Quoted passage:
Mota-Engil, Paladin Africa Limited’s mining contractors at Kayelekera uranium mine in Karonga, has differed with Paladin Energy Limited by declaring that a former employee who lost sight because of exposure to radiation, has been shunning medical examination.

Abraham Siliwonde started suffering eye problems in July 2012 having worked at spotting of Kayelekera Uranium mine where he guided dumpers carrying high-grade uranium ore where to drop it. He said he could feel heat from heaps of ore and the following day he would feel like he has malaria and pass yellowish urine.

After several visits to Kayelekera mine clinic, Siliwonde was referred to Karonga District Hospital where he was further referred to Mzuzu Central Hospital in November 2012. Mzuzu Central Hospital referred him to the Lion’s Sight First Eye hospital at Kamuzu Central Hospital.

In a report dated April 15 2013 and released after examining Siliwonde, Dr J Msosa, Chief Ophthalmologist at the eye hospital, said “the vitritis (posterior uveitis) may indeed be due to exposure to radiation. It is well known that all radioactive substances can cause radiation retinopathy which appears like posterior uveitis.”

However, after our sister paper The Sunday Times published the story on May 19, Paladin Energy Limited Managing Director John Borshoff said their review of the claims disproved the quoted medical reports.

“Paladin has reviewed these claims with internal safety and radiation specialists and by a recognised external radiation expert,” reads the statement released on May 30 in part.

“It has also analysed all routinely collected radiation monitoring data which was collected in accordance with its standing work procedures during the above period including substantial personal monitoring data from the individual involved.
“The results of this review show that the individual received a radiation dose well below the annual radiation dose limit for workers as stipulated by international radiation protection agencies. Our experts have concluded that the contractor’s loss of sight is unrelated to his low-level radiation exposure.”

But in a letter dated June 11, 2013 to Centre for Human Rights and Rehabilitation (CHRR), from whom Siliwonde sought assistance, Mota-Engil says their former employee refuses to undergo medical examinations.

“We have on numerous occasions made contact with Mr Siliwonde that he should undergo exit medical examinations but he has declined to come forth citing that you are his representatives and as such we should proceed with the request through your good office,” reads the letter signed by Project Manager Blake Mhatiwa.

“We have to mention that the requirement for both entry and exit medical examinations is in respect of all employees of Mota-Engil on the various sites and not unique to Mr Siliwonde only.

“As such we trust you will make arrangements to have Mr Siliwonde present himself for exit medical examinations otherwise we shall be minded to involve the Labour Commissioner’s Office to assist in the matter without prejudice to our seeking an order from the court of law to compel Mr Siliwonde to avail himself for the medical examination.”

Siliwonde said he learnt about his firing on returning from Mzuzu Central Hospital in November, adding that his former employers never followed up on his situation until the story was published.

CHRR Project Officer Luke Tembo wondered why Mota-Engil seems concerned about the issue now citing what Siliwonde told them.

“We will seek evidence that there was contact before the matter was published because all indications are that the contact was after publication. We want to know why that was the case,” said Tembo.

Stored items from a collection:

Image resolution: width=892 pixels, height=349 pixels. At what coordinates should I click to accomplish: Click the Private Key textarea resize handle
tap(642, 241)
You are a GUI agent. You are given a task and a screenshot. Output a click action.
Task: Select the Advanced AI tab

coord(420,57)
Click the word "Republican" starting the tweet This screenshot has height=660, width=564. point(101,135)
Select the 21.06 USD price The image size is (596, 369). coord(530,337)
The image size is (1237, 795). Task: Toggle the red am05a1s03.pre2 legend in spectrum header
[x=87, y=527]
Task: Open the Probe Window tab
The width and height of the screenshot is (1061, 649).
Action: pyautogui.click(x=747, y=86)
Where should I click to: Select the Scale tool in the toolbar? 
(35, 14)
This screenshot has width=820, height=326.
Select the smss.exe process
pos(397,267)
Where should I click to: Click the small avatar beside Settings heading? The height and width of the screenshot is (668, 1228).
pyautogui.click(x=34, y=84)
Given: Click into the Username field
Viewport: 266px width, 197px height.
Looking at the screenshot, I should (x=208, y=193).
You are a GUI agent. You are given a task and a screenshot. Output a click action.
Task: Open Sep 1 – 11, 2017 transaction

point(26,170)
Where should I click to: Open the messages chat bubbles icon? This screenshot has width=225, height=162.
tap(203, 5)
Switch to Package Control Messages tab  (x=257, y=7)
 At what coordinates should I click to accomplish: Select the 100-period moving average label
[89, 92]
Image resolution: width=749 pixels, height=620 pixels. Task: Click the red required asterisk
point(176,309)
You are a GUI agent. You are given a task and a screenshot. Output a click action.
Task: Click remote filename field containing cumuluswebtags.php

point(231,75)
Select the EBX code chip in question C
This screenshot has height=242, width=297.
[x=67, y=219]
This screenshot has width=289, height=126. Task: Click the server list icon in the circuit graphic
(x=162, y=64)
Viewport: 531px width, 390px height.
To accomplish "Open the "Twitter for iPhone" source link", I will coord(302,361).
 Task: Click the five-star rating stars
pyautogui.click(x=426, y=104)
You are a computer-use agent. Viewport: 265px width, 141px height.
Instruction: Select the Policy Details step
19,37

Work instructions:
Please summarize the article about the Kayelekera uranium mine worker in three sentences.

Solution for this task:
Abraham Siliwonde, who guided dumpers carrying uranium ore at Kayelekera uranium mine, began having eye problems in July 2012, and a chief ophthalmologist's report said his condition may be due to radiation exposure. Paladin Energy said its review showed he received a radiation dose well below the annual limit for workers and that his loss of sight is unrelated to that exposure. Mota-Engil, the mining contractor, wrote to the Centre for Human Rights and Rehabilitation that he has declined exit medical examinations, while the centre's project officer said all indications are that the company made contact only after the story was published.